Sunday, February 17, 2013

Some new rules around this place

I just read an awesome book that really changed the way that I want to approach parenting my children.  The book is called "Cleaning House: A Mom's 12 month experiment to rid her home of youth entitlement." by Kay Wyma.

It was one of those "fate steps in" reading choices.  I thought I had transferred an audio book to my iphone that didn't go all the way - so I went onto the Overdrive Media site (which hooks into my library card)  and found this book instead.  It was meant to be - I was frustrated with the way that our household was running (or walking as the case may be).

So when I got into this book, things started clicking and making sense.  Kay is a recovering slob, mom of five and trying in vain to change the culture of her family.  Sound familiar? Her idea is to introduce meaningful work/chores and rules into their lives and the transformations that happened with her children.  So I took some of the concepts and whittled them into our own household.  It's only day 2 but there have been some unexpected consequences.

Step One: Sitting the kids down.
Together, Jackson, Joseph and I talked about the problems that we were having and identified the top three.  Then discussed consequences if you don't keep up your end of the bargain.  The kids surprised me by not only knowing the things that were turning my hairs grey (and only the ones in my part grrr...) but also came up with appropriate and fair consequences.  For being three and eight they really do have a lot of insight into what makes their momma's blood boil.

We put the rules on some posterboard that we painted over with chalkboard paint and the kids helped me put the vinyl letters on It aint pretty but we have it posted up on the dining room wall as a reminder.

1. Cleaning: This applies to body, hair, rooms and mouths.  Every night before showers/bedtime routine, toys have to be picked up...any errant toys left on the floor get confiscated in "the mom box" Toys go in but they don't come out!!! My kids need to know that the stuff that they have need to be taken care of, if not they are not going to be in their care and control any more.
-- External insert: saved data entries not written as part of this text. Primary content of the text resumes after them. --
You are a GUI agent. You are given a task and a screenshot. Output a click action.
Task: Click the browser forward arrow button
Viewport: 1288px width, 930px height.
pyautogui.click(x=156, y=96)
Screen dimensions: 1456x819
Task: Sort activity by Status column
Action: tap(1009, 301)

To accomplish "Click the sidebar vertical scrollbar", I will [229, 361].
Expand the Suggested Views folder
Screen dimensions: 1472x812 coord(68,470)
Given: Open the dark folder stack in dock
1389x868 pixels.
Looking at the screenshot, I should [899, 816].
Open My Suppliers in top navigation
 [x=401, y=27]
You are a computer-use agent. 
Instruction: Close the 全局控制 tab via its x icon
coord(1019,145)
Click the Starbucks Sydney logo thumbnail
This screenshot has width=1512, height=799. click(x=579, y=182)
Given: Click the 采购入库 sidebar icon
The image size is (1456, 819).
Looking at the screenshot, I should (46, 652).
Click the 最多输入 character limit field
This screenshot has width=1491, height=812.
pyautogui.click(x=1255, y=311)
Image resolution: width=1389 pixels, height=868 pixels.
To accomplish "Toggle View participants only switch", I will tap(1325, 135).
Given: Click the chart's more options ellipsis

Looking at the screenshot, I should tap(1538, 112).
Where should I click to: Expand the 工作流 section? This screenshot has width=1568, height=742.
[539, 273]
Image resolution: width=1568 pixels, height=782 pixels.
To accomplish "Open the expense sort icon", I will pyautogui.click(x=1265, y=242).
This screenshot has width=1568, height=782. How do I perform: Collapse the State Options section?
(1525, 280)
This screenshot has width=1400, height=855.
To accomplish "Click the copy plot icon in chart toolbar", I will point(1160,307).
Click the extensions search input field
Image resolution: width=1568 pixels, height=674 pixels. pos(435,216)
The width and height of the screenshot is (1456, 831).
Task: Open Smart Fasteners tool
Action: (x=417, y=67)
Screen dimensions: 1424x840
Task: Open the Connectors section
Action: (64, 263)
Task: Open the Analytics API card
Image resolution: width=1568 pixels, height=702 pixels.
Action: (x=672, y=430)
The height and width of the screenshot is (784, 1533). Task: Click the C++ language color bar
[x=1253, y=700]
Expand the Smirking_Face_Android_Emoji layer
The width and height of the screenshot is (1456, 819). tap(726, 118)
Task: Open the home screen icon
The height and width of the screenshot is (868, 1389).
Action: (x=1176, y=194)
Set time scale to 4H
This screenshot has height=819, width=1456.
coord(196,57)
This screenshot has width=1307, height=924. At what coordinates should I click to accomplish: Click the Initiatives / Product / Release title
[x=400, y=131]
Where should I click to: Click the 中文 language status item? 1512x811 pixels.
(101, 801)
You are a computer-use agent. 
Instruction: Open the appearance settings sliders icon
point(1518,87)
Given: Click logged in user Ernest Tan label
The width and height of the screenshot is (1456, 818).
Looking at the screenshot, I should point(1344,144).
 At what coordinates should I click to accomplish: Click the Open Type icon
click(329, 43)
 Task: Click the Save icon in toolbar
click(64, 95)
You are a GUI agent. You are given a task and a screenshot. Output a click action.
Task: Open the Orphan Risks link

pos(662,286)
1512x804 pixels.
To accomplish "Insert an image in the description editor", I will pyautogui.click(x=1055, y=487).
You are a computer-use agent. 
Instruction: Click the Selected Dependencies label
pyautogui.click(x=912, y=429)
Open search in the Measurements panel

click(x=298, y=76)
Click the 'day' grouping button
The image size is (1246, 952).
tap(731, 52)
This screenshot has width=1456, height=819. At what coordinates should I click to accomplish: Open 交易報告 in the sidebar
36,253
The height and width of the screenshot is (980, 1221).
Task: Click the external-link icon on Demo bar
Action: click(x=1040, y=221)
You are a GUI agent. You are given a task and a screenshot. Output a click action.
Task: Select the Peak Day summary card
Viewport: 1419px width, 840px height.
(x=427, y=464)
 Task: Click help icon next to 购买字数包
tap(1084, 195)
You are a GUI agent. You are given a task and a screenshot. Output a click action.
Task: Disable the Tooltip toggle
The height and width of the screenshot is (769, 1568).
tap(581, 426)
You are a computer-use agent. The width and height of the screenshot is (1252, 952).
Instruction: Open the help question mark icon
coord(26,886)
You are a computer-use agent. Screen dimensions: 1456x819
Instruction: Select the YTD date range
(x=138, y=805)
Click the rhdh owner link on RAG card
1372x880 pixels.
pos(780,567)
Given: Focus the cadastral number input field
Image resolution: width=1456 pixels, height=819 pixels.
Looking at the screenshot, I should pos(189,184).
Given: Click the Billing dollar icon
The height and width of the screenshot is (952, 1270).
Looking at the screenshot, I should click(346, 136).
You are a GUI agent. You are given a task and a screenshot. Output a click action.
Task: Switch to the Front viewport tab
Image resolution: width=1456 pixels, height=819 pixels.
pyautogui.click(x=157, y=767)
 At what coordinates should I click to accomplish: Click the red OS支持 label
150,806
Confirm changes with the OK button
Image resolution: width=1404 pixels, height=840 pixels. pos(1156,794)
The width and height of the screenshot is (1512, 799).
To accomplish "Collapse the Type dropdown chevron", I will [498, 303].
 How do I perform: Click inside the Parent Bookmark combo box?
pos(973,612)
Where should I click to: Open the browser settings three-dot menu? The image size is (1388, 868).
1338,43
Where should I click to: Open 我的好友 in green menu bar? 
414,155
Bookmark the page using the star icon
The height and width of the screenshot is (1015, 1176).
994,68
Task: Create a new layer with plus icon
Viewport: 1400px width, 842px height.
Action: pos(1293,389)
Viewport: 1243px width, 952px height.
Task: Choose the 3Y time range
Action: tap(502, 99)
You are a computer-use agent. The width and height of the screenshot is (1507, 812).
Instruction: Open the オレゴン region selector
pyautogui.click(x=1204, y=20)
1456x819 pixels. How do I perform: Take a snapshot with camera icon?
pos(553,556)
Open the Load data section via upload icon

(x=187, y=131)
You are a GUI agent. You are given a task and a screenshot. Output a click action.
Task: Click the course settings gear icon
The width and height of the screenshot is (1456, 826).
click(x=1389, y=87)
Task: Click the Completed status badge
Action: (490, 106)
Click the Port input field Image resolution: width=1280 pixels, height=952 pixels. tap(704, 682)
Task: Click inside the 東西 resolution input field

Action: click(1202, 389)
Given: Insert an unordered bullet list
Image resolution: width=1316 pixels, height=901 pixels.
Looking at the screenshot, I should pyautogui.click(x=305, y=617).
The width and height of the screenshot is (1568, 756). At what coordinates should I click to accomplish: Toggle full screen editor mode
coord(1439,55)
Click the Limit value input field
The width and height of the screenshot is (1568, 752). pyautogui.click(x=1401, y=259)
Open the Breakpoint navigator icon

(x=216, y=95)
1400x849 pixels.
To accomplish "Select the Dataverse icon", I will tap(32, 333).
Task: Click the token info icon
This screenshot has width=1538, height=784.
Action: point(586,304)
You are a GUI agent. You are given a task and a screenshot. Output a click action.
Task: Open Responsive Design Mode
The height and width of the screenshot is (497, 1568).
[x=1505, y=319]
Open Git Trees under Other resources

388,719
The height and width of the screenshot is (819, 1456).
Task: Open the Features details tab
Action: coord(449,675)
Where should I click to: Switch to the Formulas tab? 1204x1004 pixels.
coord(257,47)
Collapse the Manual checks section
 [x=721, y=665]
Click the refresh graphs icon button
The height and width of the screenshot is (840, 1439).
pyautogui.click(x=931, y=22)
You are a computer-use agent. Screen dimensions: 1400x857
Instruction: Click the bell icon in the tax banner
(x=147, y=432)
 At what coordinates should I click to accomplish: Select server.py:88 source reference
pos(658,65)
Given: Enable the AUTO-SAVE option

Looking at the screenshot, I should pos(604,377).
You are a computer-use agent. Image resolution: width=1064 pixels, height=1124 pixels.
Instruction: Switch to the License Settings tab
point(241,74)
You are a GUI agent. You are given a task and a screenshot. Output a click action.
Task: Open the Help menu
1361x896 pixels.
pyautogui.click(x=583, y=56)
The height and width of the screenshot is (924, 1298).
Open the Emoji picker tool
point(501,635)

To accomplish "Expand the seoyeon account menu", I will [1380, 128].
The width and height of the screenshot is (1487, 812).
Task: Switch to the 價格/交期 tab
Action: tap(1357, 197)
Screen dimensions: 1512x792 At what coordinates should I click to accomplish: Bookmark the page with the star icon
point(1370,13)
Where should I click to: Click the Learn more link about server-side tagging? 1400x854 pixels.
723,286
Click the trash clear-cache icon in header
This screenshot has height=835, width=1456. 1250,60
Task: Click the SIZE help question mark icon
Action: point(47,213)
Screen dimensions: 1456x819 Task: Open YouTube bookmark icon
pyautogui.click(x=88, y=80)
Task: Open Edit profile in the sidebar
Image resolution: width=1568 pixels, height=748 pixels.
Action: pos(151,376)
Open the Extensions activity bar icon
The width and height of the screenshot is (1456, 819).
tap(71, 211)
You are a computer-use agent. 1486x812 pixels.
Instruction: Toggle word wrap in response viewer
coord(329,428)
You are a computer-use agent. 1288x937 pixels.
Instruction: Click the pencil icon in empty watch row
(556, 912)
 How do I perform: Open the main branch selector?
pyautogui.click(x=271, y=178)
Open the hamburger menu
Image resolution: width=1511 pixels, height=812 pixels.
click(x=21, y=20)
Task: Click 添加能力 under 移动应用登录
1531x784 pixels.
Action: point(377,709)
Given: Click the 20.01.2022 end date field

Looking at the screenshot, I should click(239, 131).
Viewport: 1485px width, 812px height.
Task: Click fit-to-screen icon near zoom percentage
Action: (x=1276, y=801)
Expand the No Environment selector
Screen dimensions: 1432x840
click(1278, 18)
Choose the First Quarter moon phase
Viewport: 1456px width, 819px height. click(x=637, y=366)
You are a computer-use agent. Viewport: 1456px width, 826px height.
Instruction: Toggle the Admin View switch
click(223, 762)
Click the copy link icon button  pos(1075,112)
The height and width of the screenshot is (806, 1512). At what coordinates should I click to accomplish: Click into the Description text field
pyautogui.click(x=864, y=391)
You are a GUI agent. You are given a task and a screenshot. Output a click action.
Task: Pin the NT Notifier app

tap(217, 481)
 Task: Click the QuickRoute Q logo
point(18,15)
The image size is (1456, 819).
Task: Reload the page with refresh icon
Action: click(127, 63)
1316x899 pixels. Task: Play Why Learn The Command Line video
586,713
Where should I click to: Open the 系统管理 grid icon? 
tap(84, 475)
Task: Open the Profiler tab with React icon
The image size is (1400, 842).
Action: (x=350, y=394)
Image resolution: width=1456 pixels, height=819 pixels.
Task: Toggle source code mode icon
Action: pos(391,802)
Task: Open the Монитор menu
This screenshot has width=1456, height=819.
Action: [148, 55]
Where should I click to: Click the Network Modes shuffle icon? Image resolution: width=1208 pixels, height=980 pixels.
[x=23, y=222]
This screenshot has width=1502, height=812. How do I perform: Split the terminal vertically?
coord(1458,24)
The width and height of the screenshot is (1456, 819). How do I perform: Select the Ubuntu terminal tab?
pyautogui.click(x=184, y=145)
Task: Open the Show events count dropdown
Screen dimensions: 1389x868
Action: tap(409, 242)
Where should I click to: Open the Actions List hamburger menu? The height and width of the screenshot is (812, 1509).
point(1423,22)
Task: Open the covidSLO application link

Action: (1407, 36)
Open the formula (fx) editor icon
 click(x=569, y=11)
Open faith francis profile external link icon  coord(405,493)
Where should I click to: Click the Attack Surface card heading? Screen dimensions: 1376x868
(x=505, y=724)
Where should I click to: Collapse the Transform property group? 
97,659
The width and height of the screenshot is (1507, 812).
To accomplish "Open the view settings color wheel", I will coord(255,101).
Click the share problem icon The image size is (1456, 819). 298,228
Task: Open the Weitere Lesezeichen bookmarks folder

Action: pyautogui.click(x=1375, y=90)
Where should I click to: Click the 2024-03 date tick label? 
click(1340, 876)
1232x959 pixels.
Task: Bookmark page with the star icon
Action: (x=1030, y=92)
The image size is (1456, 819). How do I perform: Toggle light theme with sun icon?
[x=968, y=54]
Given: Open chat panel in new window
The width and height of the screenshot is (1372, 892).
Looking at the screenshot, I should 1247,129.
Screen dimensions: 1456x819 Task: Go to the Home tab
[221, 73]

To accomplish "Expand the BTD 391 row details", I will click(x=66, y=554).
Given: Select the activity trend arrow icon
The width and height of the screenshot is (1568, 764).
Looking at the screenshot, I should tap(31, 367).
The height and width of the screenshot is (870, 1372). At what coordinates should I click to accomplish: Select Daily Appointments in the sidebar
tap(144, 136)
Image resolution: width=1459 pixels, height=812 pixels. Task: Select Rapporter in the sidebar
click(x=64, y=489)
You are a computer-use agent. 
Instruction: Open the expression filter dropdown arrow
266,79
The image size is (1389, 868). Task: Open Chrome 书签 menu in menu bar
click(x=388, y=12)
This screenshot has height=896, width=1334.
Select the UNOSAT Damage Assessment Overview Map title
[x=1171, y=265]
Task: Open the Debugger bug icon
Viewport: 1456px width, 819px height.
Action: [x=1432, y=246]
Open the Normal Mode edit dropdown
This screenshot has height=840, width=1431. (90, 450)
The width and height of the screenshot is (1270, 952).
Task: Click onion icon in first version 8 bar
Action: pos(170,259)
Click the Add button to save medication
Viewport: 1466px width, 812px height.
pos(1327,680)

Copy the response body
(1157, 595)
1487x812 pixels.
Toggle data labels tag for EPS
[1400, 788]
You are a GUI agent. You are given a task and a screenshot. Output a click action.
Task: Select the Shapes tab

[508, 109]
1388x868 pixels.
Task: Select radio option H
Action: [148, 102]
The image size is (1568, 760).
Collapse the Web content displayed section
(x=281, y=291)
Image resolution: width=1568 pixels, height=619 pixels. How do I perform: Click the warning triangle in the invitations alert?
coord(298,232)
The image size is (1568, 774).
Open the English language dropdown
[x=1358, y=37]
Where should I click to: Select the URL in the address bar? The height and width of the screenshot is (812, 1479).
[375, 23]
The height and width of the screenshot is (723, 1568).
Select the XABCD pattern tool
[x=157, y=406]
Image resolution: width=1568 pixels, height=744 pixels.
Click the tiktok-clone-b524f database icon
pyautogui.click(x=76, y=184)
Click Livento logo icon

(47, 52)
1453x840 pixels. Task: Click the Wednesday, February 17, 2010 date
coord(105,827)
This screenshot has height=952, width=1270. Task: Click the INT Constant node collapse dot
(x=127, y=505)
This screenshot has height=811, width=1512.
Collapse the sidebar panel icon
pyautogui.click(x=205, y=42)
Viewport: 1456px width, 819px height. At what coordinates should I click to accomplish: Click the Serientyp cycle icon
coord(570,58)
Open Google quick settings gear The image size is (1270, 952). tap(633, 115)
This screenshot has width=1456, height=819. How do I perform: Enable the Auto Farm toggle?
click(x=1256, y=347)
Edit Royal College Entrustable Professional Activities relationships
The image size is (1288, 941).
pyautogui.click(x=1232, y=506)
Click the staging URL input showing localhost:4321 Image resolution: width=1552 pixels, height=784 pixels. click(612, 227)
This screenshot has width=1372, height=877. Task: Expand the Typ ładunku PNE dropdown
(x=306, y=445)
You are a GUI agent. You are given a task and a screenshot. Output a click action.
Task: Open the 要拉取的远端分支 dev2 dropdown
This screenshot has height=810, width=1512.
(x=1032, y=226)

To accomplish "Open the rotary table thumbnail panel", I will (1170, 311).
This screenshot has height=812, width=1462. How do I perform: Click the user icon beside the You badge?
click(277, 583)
In the mornings, beds are to be made (read: covers not on the floor and halfway straightened up and pillows in the right location) and pajamas put in the laundry basket.  Pretty simple right?  I was hoping so!

We also discussed expectations during this part of the conversation.  Jackson knows that, in the morning he is expected to get dressed, and take care of his dog before he comes in for snuggles or permission to watch television.





2. Respect: This is a HUGE point of contention right now with us.  Both the toddler and the 2nd grader are both testing boundaries pretty thoroughly at the moment and its causing some real tension in the house.  So Rule 2 is simple, don't yell at each other or at your parents, no sass talk, no complaining.  The consequence for breaking the rules...my favorite part...THE CHORE JAR!

Together, we came up with simple household chores that they could do if they broke the rules, I made up 3x3 cards and folded them together.  Some examples of the chores were, vacuum the dog hair from the couch, wipe down kitchen tables and chairs, backyard poop patrol, sweeping the dining room and dusting the stairs.  All easy tasks and all ones that I HATE doing.  I call that a win-win situation if ever there was one!




3. Listen: Listening is a HUMONGOUS problem in our house.  I blame the electronics situation, if the Wii, TV, DVD, DS, or computer is on, the amount of times that I have to ask something to be done. So the rules to this one are simple.  Three strikes and its off! If I have to ask more than two times for anything to get done then all electronics are turned off and stay off until the end of the day.  This also includes forgetting to listen to the dog's clues that he needs food, water, or to go out!

The Results
Granted it has only been two days now but I have noticed a shift in the household.  The last two days, Jackson has come into my room to wake me up having woken up on his own with his alarm clock.  He was fully dressed and when I walked into his room THIS is what I found...no amount of sunshine would make my heart feel lighter than seeing this!

We got through the first few hours of the morning without incident but then - the inevitable kid fighting happened. Our first visit to the chore jar produced "Wipe down the refrigerator and door handles" for Joseph and "Vacuum the Hallway rugs." for Jackson.  Get this: the kids were EXCITED to complete their tasks AND they worked together on both of their consequences.  Joey did the freezer drawer and Jackson did the refrigerator.  Joey went to go get the vacuum from downstairs and Jackson did an amazing job getting all of the dog hair out of the rugs! 

This morning was more of the same, made bed, fully dressed, breakfast made for both kids, and all toys picked up in both rooms before I could stumble to the bathroom or make some coffee.  A mom could get used to this!